Alabama periodically reenters the news as a focal point for a new syphilis outbreak. Of course, the active cases are usually found in or around Birmingham, the state’s largest urban center and industrial hub. However, let us not forget a happier time, when an aggressive venereal disease control program worked wonders in rural Alabama, except for the areas around Tuskegee – for obvious reasons, and the initiative of the Alabama Department of Public Health helped preserve the quality and quantity of life for tens of thousands of people.
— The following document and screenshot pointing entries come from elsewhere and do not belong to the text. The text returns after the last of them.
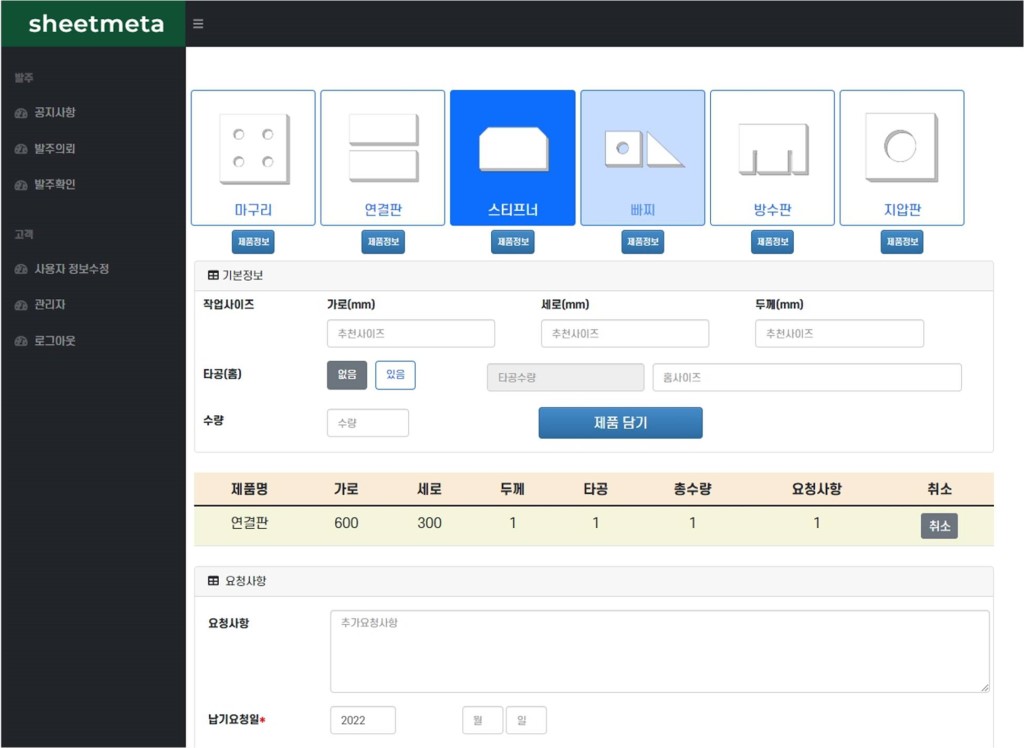
Task: Set 타공 option to 없음
Action: 347,375
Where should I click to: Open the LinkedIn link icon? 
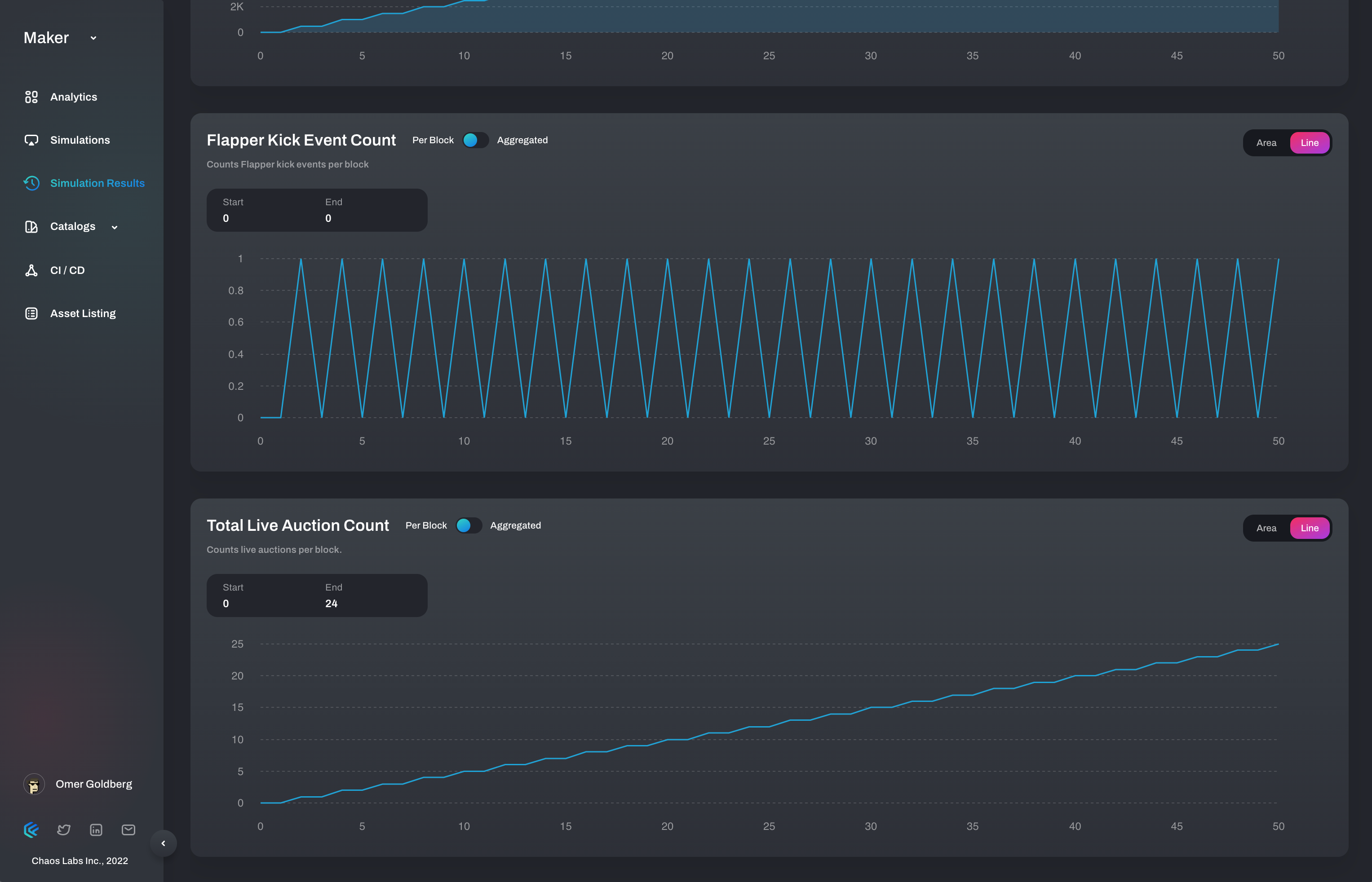coord(96,830)

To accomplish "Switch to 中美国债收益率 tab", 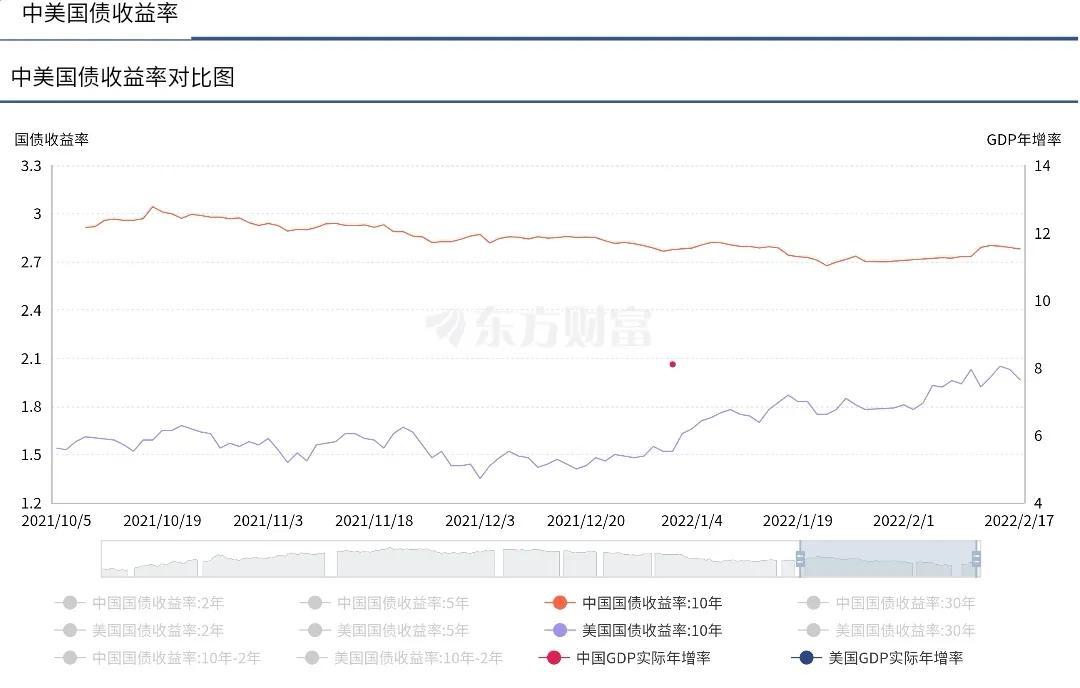I will (x=99, y=14).
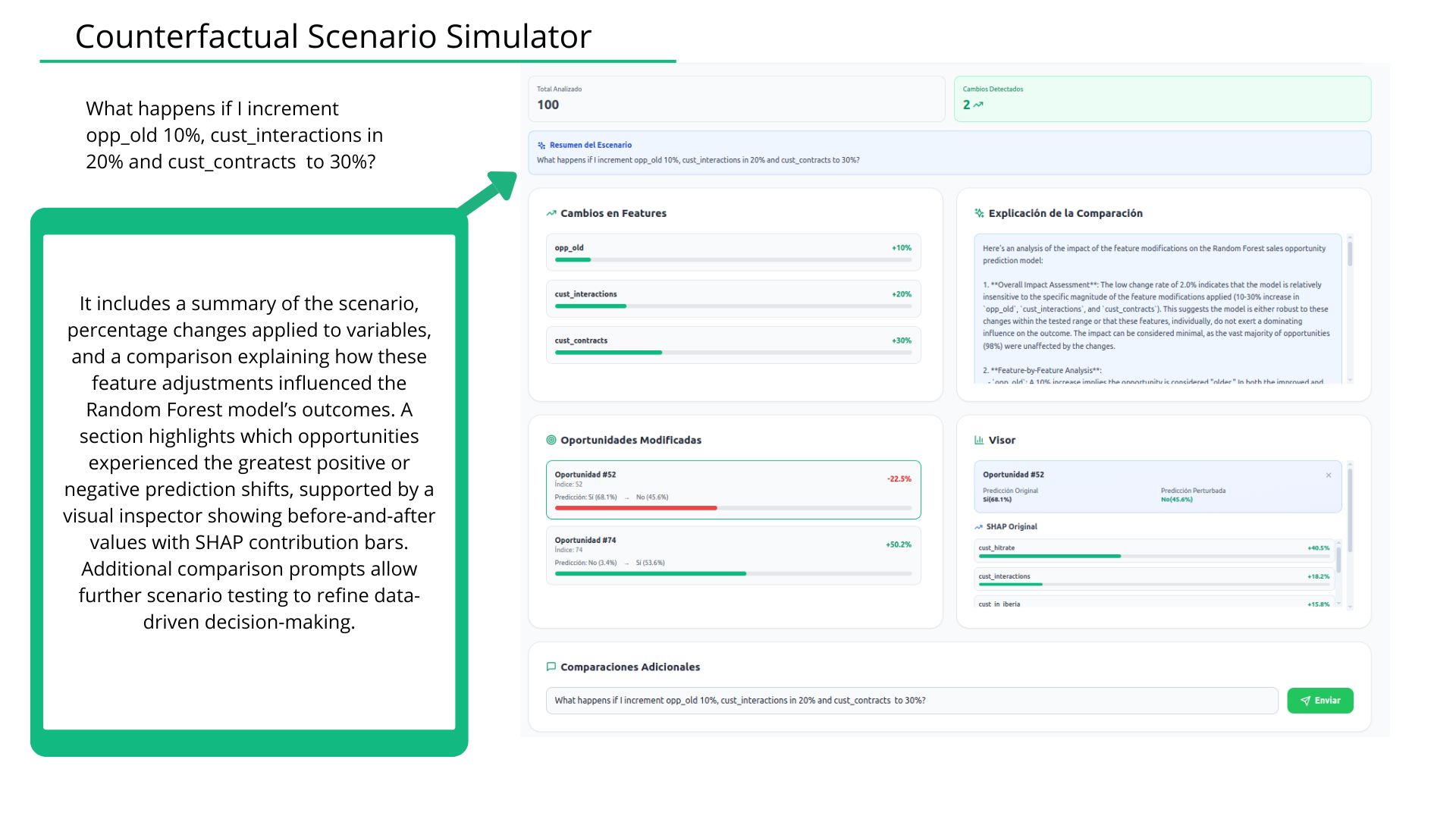Select the Oportunidad #74 card
The width and height of the screenshot is (1456, 819).
tap(733, 555)
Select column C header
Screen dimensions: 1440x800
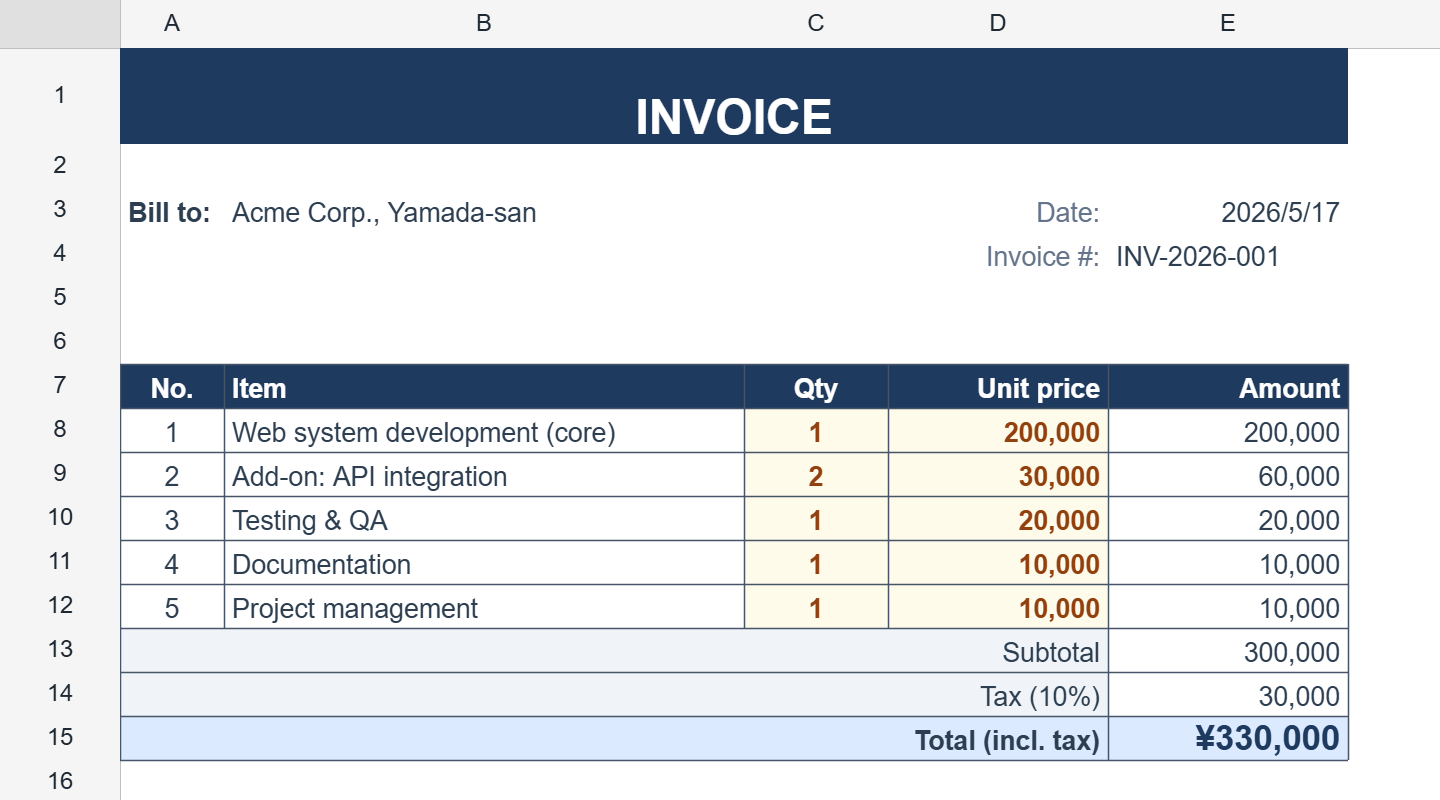click(816, 24)
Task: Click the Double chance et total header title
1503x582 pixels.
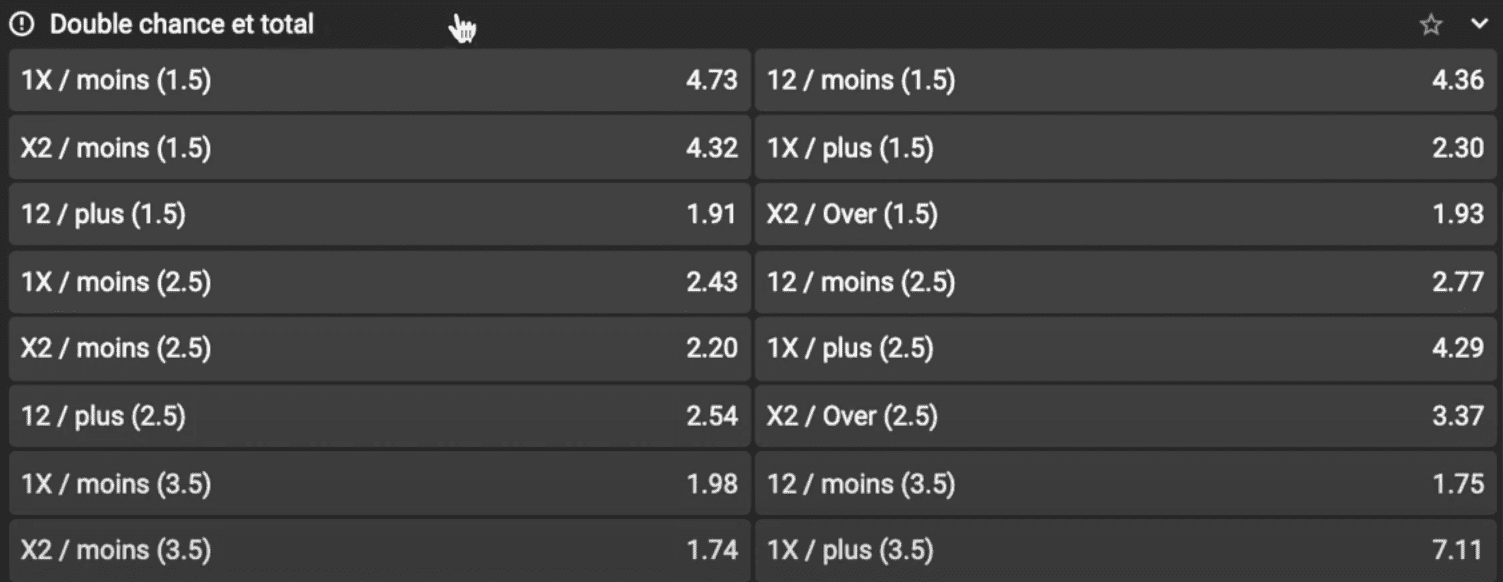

In August 1945, Bruce Henderson, the state Senator for Wilcox County, managed to get a bill passed which required testing and immediate treatment for everyone between the ages of 21 and 50. His sudden interest in controlling syphilis and gonorrhea stemmed not from a compassionate core but from his position as a plantation owner. Untreated venereal diseases absolutely wrecked anyone’s ability to do physical labor or otherwise participate in the state’s economy.
It took almost thirteen years of subsidized education, health, and prevention programs; but for a short time it appeared that major venereal disease might be wiped out throughout the state. Then funding stopped. Alabamians are a promiscuous people and soon reinfection rates outstripped previous control efforts. Which is how we’re at our current state of venereal epidemics every two or three years.
So remember sweetly the spring of 1958, when for a brief moment only 2.08 percent of the state’s entire population had gonorrhea.